Use of proteolytic sequences with different cleavage kinetics as a way to generate hydrogels with preprogrammed cell-infiltration patterns imparted over their given 3D spatial structure.

Control over biodegradation processes is crucial to generate advanced functional structures with a more interactive and efficient role for biomedical applications. Herein, a simple, high-throughput approach is developed based on a three-dimensional (3D)-structured system that allows a preprogramed spatial-temporal control over cell infiltration and biodegradation.

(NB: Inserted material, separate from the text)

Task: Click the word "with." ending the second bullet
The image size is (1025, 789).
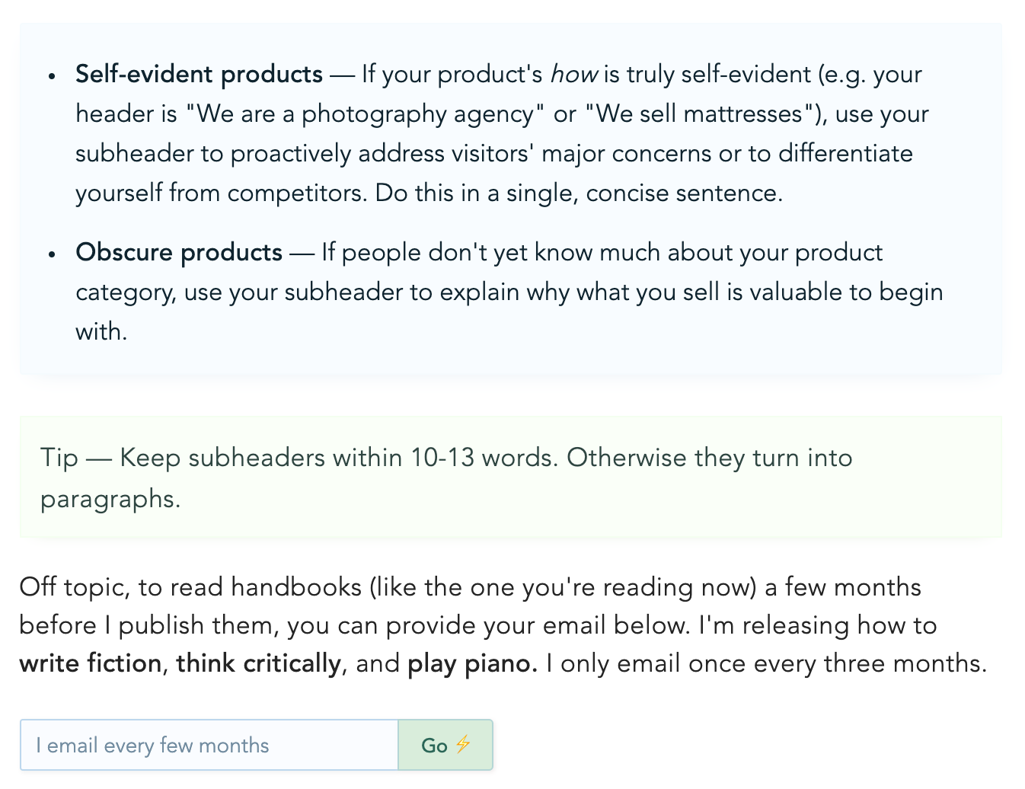Action: 101,331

The 3D-structured system is based on elastin-like recombinamers (ELRs) characterized by differences in the kinetics of their peptide cleavage and consists of a three-layer hydrogel disk comprising an internal layer containing a rapidly degrading component, with the external layers containing a slow-degrading ELR. This structure is intended to invert the conventional pattern of cell infiltration, which goes from the outside to the inside of the implant, to allow an anti-natural process in which infiltration takes place first in the internal layer and later progresses to the outer layers. Time-course in vivo studies proved this hypothesis, i.e. that it is possible to drive the infiltration of cells over time in a given 3D-structured implant in a controlled and predesigned way that is able to overcome the natural tendency of conventional cell infiltration. The results obtained herein open up the possibility of applying this concept to more complex systems with multiple biological functions.